Single-dose pharmacokinetics and pharmacodynamics of oral triazolam in relation to cytochrome P4502C19 (CYP2C19) activity.

Previous studies have suggested that triazolam is at least partly metabolized by cytochrome P4503A4 (CYP3A4). However, no study has examined the relationship between the metabolism of triazolam and CYP2C19, which is involved in the metabolism of diazepam. Therefore, the single-dose pharmacokinetics and pharmacodynamics of oral triazolam were studied in relation to the CYP2C19 status assessed by the S-mephenytoin 4-hydroxylation capacity in 12 healthy male volunteers, consisting of seven extensive metabolizers (EMs) and five poor metabolizers (PMs) of S-mephenytoin 4-hydroxylation.

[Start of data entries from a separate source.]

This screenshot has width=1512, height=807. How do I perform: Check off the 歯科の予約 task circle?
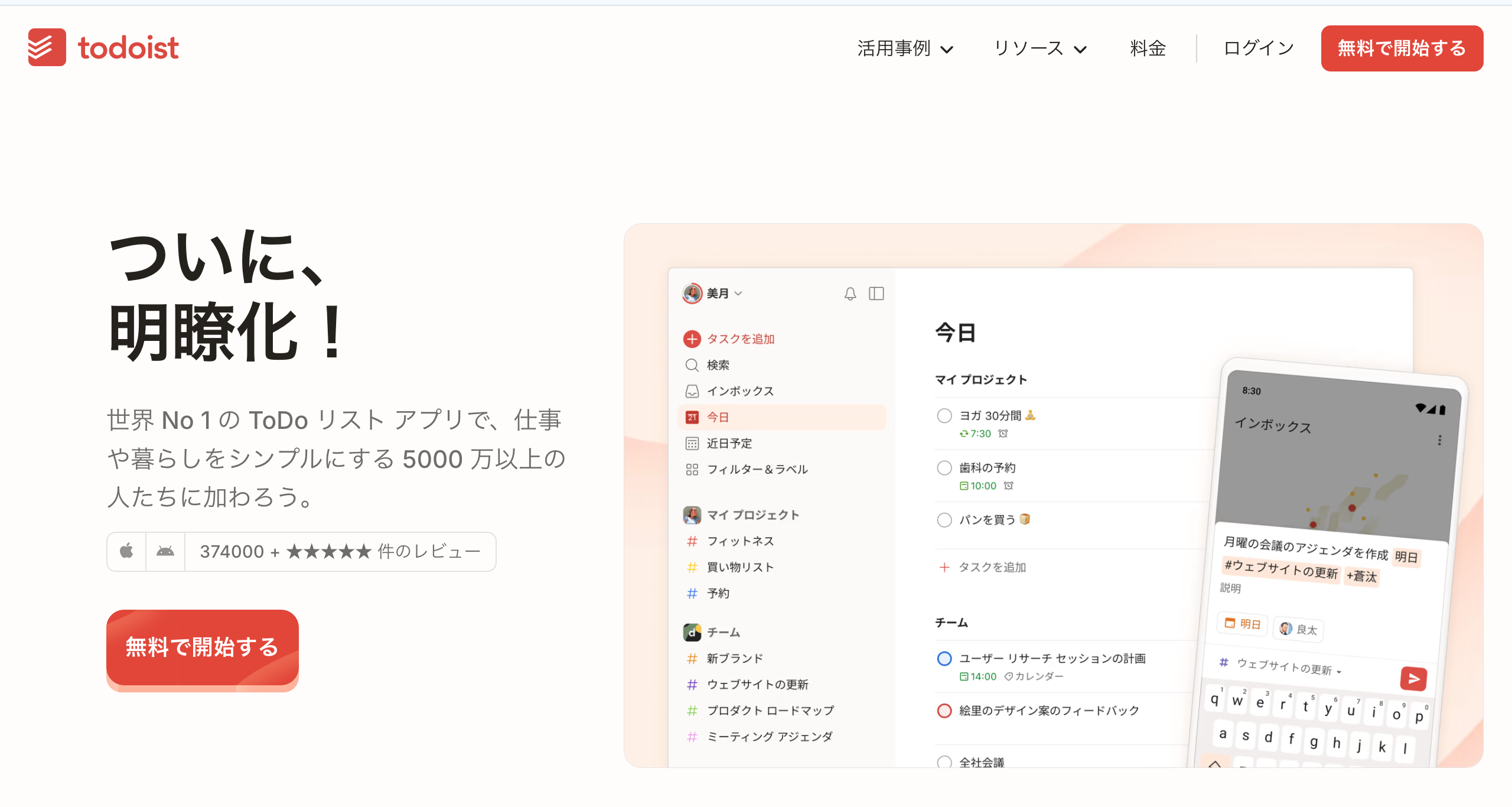[944, 468]
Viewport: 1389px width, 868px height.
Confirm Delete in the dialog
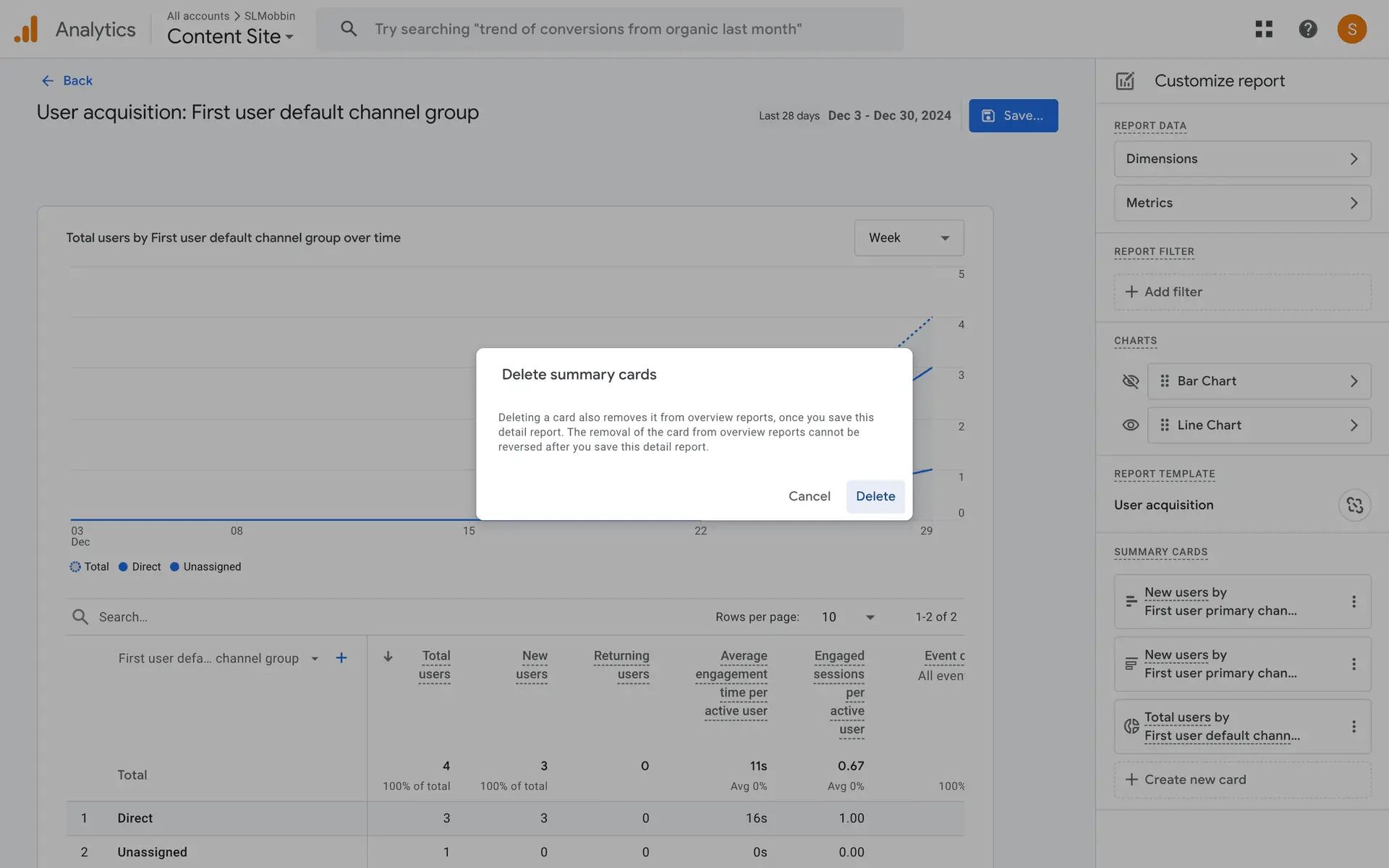[875, 496]

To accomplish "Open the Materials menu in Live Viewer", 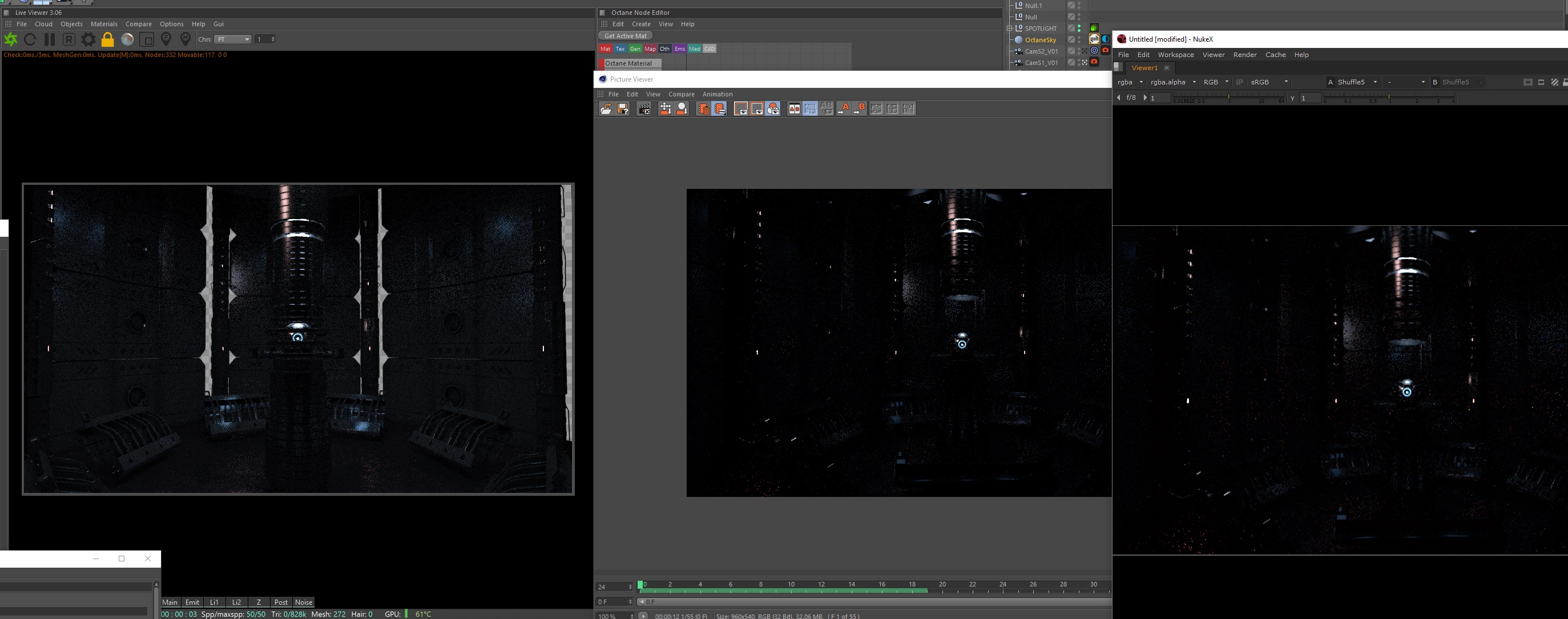I will click(x=103, y=25).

Each subject was administered a single oral dose of 0.5 mg of triazolam, and blood was sampled up to 12 hours after the dosing. Psychomotor function was assessed by the Digit-Symbol Substitution test, Visual Analogue Scale, and Udvalg for Kliniske Undersøgelser (UKU) scale. Plasma triazolam concentrations were measured by high-performance liquid chromatography. There were no significant differences in plasma concentrations from 20 minutes to 6 hours after the dosing nor in pharmacokinetic parameters of triazolam between the EM and PM groups. No significant difference was found in psychomotor function between the EM and PM groups. These results suggest that CYP2C19 is not involved in the metabolism of triazolam and that CYP2C19 status is not a pharmacodynamic determinant of this triazolobenzodiazepine.